Whether Trump believes his blame-shifting or just thinks he can make other people believe it is besides the point. Our president can't stop portraying every new COVID-19 horror here as either a conspiracy against him or somebody else's problem. Meanwhile, people across America are still having trouble getting tested; doctors and nurses don't have personal protective equipment; and both urban and rural areas are woefully short on hospital space and gear.

Which brings us back to Thursday night's press conference. Trump repeatedly touted the one thing he took some early initiative onclosing the border to foreign nationals from China and restrictions on travel from some European countriesas the thing that saved America from seeing 20 times the number of deaths we'll see. (Watch his whole performance here.) The president seemed unconcerned about states having to bid against each for supplies, instead chastising them for not snapping up spare ventilators at some point before this all hit.

"They have to work that out," said Trump. "They should have—long before this pandemic arrived—they should've been on the open market just buying, you could've made a great price. The states have to stock up. It's, like, one of those things. They waited. They didn't want to spend the money because they thought this would never happen. And their shelves, in some cases, were bare."

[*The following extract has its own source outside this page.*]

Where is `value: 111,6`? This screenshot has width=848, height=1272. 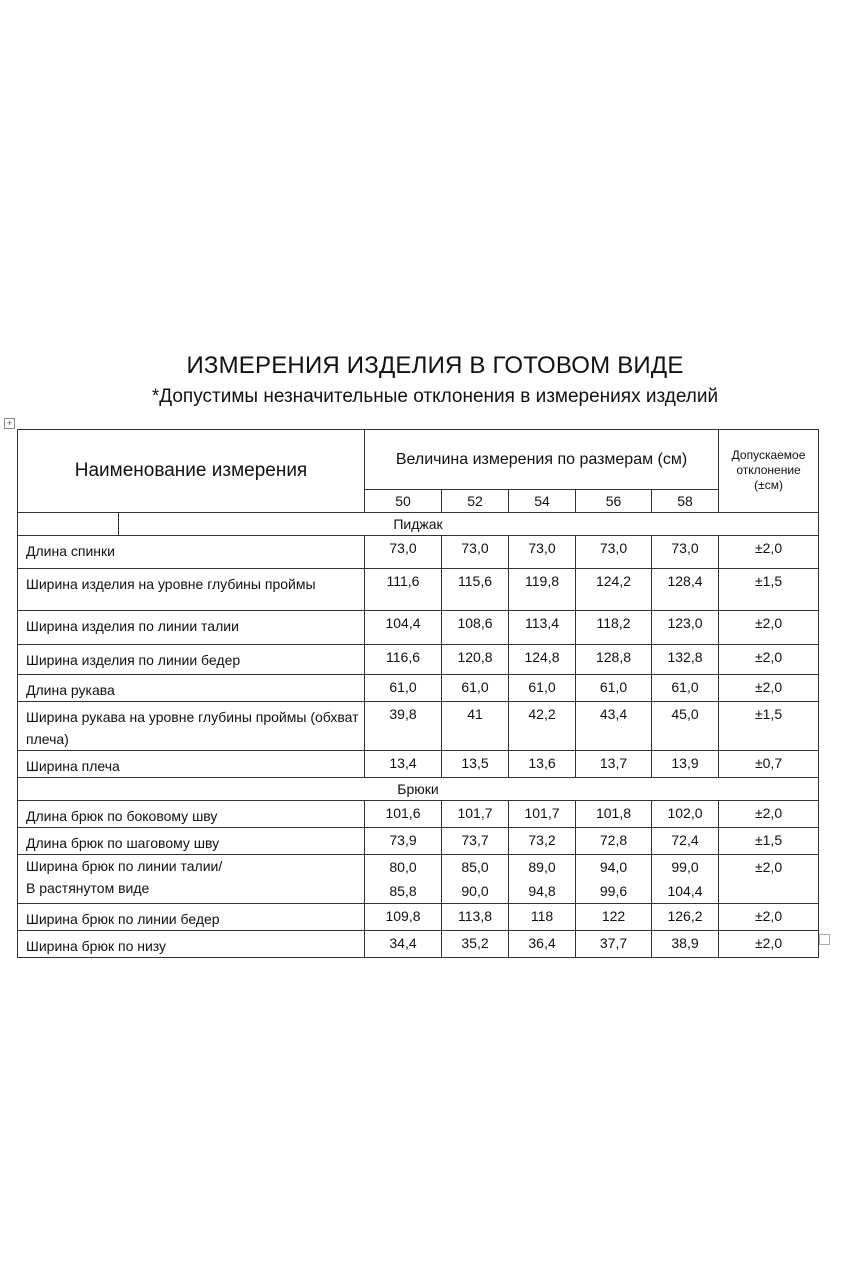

To those states, Trump essentially said better luck next time. "Within six months, [protective equipment and ventilators will] be sold for the right price and they've gotta stock up for the next time," he said, going on to gripe about hospitals and states wanting "thousands" of ventilators now.

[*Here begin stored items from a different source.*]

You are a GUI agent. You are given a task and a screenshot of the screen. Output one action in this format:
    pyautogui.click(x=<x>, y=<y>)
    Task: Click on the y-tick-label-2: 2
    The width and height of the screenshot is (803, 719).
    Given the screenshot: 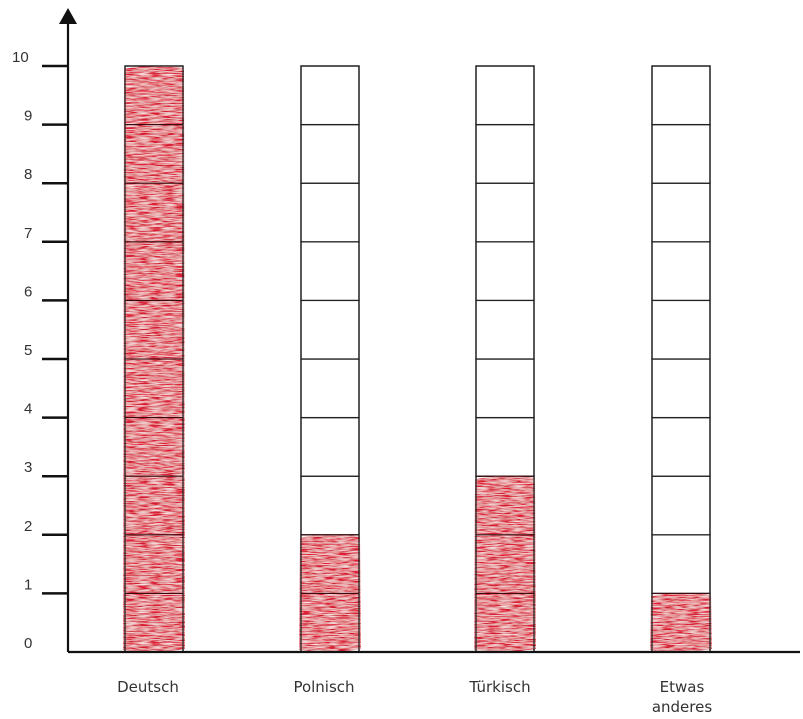 What is the action you would take?
    pyautogui.click(x=28, y=526)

"They call up and say, sir, could you send us 40,000 ventilators?" Trump said peevishly, as if it's somehow unprecedented for states to turn to federal emergency supplies in emergency situations. "Nobody's ever heard of a thing like this," he said.

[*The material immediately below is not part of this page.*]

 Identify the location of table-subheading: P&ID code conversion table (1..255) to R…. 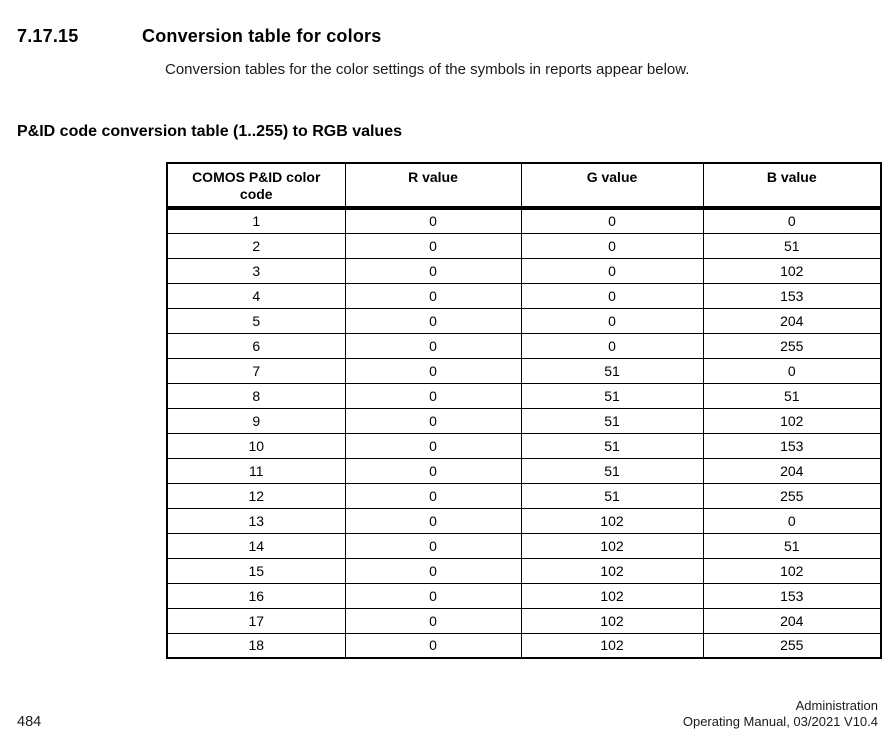
(210, 132).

Yes, there have been plenty of state and local failures during this crisis. But this is what those federal stockpiles are supposed to be for.

As for masks, Trump suggested people could just use scarves wrapped around their faces instead. "In many cases the scarf is better; it's thicker. I mean you can—depending on the material, it's thicker," Trump said Thursday evening.

Thickness is not the issue, of course; the ability of particles to penetrate a barrier is. A makeshift fabric mask may be better than nothing, but it will not do this better than equipment specifically designed for this purpose will.

And whatever good Trump's early travel restrictions may have done is rapidly being outweighed by the damage wrought by our lack of tests and approved masks.

In Houston, the fourth-largest city in the U.S., doctors and public health officials suspect the only reason the number of COVID-19 cases remains relatively low is because people can't get tested.

New England Patriots owner Robert Kraft just flew a company plane full of personal protective equipment from China to Massachusetts to provide to medical workers there. "It wasn't clear…whether Kraft or the state is paying for the protective equipment being imported from China," reports Politico. But the trip was necessary because Massachusetts has been unable to outbid the Trump administration and other states on the gear available domestically.

Gov. Charlie Baker "told the president the federal government was outbidding Massachusetts on equipment—even after advising states to work on getting their own supplies," says Politico. "A week later, the Bay State was still being outbid and had only received a fraction of what it requested from the Strategic National Stockpile. Baker grew increasingly frustrated at a recent news conference, saying he'd seen confirmed orders for millions of pieces of gear 'evaporate' before his eyes."

These are just two of many examples of the shitshow state and local leaders are facing trying to get COVID-19 tests and hospital supplies for their communities. As Trump continues to portray tests as readily available, treatments coming soon, and things mostly rosy but for his pet saboteurs, his words still (as NBC's Shannon Pettypiece wrote on March 20) stand "in sharp relief to the reality being described by the experts on the ground involved in the response."